Ну почему же?! — довольно лыбится Репа.
Смотрю на неё, а он серьёзен.
Что там, сынок?
Нету.
Слава богу.
Как сказать… Его ж нету!..
Кого?
О. Фролова, не бога же!
Пойдём искать, только куда идти: в сторону Советской или в сторону Кольца?
Тут — громко, нескромно и неприлично в ночи — притарантасила «скорая» — старый «уазик» с до боли знакомым двубуквием «ОЗ» (обычно мы с О. Ф., когда видим их на улице, машем как такси, но они почему-то не останавливаются). Я поспешил им навстречу. Двое в халатах уже скрылись в подъезде. Я бросился за ними. Я не знал, как их окликнуть, но они, завидев меня внизу на лестнице, обратились сами: «Это у вас тут вены порезали?» Я подтвердил. «А где он?» — «Да вот убежал куда-то… Пока мы звонили, он скрылся… Что делать не знаем…» Они развернулись и стали спускаться. «На руке?» — «Что?» — «Ну, порез» — «Ну да» — «Бинт купите в аптеке — забинтуйте, каждый день меняйте повязки». Они сели (водитель выругался и испустил мочу у подъезда) и уехали. Я был удручён.

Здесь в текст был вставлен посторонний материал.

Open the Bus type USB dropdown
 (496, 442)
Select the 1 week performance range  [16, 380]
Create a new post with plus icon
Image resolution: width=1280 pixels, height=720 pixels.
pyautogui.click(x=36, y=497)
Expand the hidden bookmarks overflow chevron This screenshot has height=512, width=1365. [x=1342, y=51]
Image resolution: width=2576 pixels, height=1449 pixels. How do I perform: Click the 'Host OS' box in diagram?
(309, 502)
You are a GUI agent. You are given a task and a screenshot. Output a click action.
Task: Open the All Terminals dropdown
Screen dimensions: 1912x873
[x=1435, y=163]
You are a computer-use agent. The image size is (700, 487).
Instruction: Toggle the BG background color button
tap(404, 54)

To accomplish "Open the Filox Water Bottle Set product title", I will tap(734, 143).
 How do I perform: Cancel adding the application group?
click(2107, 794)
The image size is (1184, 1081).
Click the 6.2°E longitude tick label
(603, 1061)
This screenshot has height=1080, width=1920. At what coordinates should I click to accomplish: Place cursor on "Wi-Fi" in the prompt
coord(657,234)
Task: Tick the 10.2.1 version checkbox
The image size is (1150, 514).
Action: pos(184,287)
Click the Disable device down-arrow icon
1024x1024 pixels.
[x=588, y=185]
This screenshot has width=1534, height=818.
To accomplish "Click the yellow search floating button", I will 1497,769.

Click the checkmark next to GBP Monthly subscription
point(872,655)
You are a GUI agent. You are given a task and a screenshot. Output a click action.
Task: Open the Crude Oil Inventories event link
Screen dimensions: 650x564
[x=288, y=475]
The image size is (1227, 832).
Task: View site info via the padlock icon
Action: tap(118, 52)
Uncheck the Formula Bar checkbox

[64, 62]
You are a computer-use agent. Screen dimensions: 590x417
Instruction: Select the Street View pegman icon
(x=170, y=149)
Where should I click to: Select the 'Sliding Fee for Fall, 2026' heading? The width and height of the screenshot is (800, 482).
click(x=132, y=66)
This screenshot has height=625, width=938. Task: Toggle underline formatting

Сынок, сыночек! — кричал я Репе, — сынку, сыночек, где ты, мать?
Но тут откуда-то издалека послышалось визгливое офроловское «Оть, блять!» Репа выходила из-за дома со стороны стройки, а с другой стороны приближался О’Фролов — развязной походкой, в белой изодранной майке, с полотенцем на руке и с бутылкой пива.
Ты где был, дятел? — мы тебя ищем везде!
Я? Я… я, Лёнь, у тебя взял из штанов деньги, пошёл в ларёк за пивом. Тут что-то закрыто было, я пошёл на Советскую — там думаю: погуляю, дойду до Комсомольской, может в милицию заберут… У ларька все лупились на меня, спрашивали что такое, откуда я сбежал, я им сказал: дурачьё, пидарасы, пиво тут пьёте, идите быстрее домой — война началась, по телевизору передают, уже войска под Тамбовом, под Новой Лядой, стоят, я вот оттуда… Кто удыхал, а кто и поверил — продавщица дала мне бесплатно ещё бутылку пива и я как бы пошёл её провожать и хотел уж отъебать… да стыдно — у её подъезда говорит: зайди, дома никого нет, тебе надо сделать перевязку, поесть, отдохнуть, и пиво есть, и вино, и презервативы…
Я те покажу презервативы! — взвизгнула Репа, изображая мать, готовую приложить руку к своему олуху-ребёнку.